Meharry Medical College has won dismissal of a Title VII suit by a female instructor who alleged gender discrimination, hostile work environment and retaliation.
U.S. District Judge Waverly Crenshaw Jr. of Nashville held that Dr. Michelle Bruce failed to produce enough evidence for any of her claims to go to trial.
According to the decision, the college hired Bruce as an instructor in 2005 and transferred her to another department in 2008. In 2013, the Internal Medicine Department asked her, a second female physician and two male physicians to work at its new clinic in Antioch, Tennessee, but all declined.
She resigned her $138,000-a-year position in 2014 and took another job with a $185,000 salary.
In dismissing the case, Crenshaw said there was no showing of an adverse employment action because there was no proof that accepting the requested reassignment would have changed Bruce’s benefits, title or salary, or significantly reduce her responsibilities or position.
Meharry treated Bruce “the same as the other male and female physicians,” he said, and it presented a nondiscriminatory business need to staff the new clinic.
Next, Crenshaw said no reasonable jury could find that a single comment by a Meharry vice president about a “personal physical assessment” during Bruce’s nine years at the college constituted a hostile work environment.
Last, he said Bruce hadn’t established retaliation because the request that she work at the new clinic wasn’t an adverse employment action.
Leaving a hangman’s noose in an African-American employee’s work area wasn’t enough by itself to create a racially hostile work environment, a federal appeals court has ruled in a discrimination case against Northern Illinois University.
As a result, the U.S. Court of Appeals for the Seventh Circuit refused to reinstate the Title VII and equal protection suit filed by Jerome Cole, the only Black foreman in the Building Services Department.
NIU hired Cole in 1998 and promoted him in 2011 to a non-unionized acting sub-foreman position.
The suit alleged that, after his promotion, he was subjected to a number of race-based discriminatory actions, and he complained about them to his supervisors. He also filed an ethics complaint about his co-workers, and an internal investigation substantiated some of his allegations about on-the-job favoritism.
In 2012, Cole and a White woman, who also was an acting sub-foreman, were both demoted because their promotions hadn’t followed proper university procedures, the decision said. The university also disciplined him twice after the demotion.
The noose incident occurred in November 2012, and Cole said “he was privately offended by the noose and that he was maintaining a nonchalant facade in the hope of leading the perpetrator to identify himself.”
Cole promptly notified campus police, who opened an investigation that “proved fruitless,” the decision said.
A lower-court judge dismissed the case without trial.
In upholding that ruling, the Court of Appeals found “almost no evidence of racial animus: no hostile or ambiguous remarks, no racial slurs, nothing beyond the notable exception of the noose itself and the later secondhand report of a racist sign posted somewhere at some unknown time by some unknown person.”
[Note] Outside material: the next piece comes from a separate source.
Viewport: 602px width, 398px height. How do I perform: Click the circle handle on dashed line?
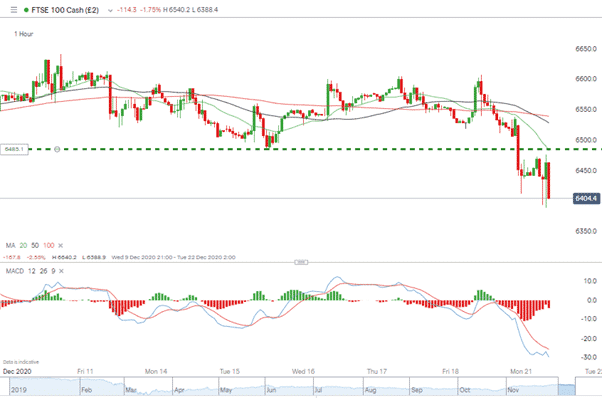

Under the circumstances, that’s insufficient to support a hostile environment claim, the court said in an opinion written by Judge David Hamilton. However, the court added that there are no “firm rules for when a noose in the workplace is or is not severe enough” for a successful lawsuit.
In addition, the court said it was reasonable for the university administration to leave the investigation to the campus police.
Cole also failed to present sufficient evidence of disparate treatment based on race, the court said, noting that he and a White employee were both demoted at the same time for the same reason, and thus were “treated exactly the same.”
A federal judge in Rhode Island has invalidated Brown University’s disciplinary action against an undergraduate accused of sexual misconduct, finding that the university’s procedural errors constituted a breach of contract.
The decision overturned a finding that the male student identified as “John Doe” had committed sexual misconduct in a November 2014 allegedly nonconsensual encounter with a female student identified as “Ann Roe.” She reported the incident about 10 months later.
The male student contended that the on-campus encounter was consensual.
The university conducted a Title IX investigation under its complaint process and a disciplinary panel voted 2-1 to sustain the charge and suspend the man, who had prepaid four years’ tuition, until the woman graduates.
The man sued for breach of contract after losing an internal appeal, but U.S. District Judge William Smith issued a preliminary injunction allowing him to remain enrolled until a final ruling in the suit.
In the new ruling, Smith said that “certain procedures Brown employed in conducting Doe’s hearing fell outside of a student’s reasonable expectations based on the Code of Student Conduct 2014-15” and that these procedural errors likely affected the panel’s decision.
Smith emphasized that he was not ruling on the merits of the charge and said Brown has the option of retrying the disciplinary charge in front of a different panel.
In his decision, Smith noted that he had been “deluged with emails resulting from an organized campaign to influence the outcome” of the case after he issued a preliminary injunction in August letting Doe stay enrolled.
“These tactics, while perhaps and effective in influencing legislators or officials in the executive branch, have no place in the judicial process,” the judge wrote. “This is basic civics, and one would think students and others affiliated with a prestigious Ivy League institution would know this.”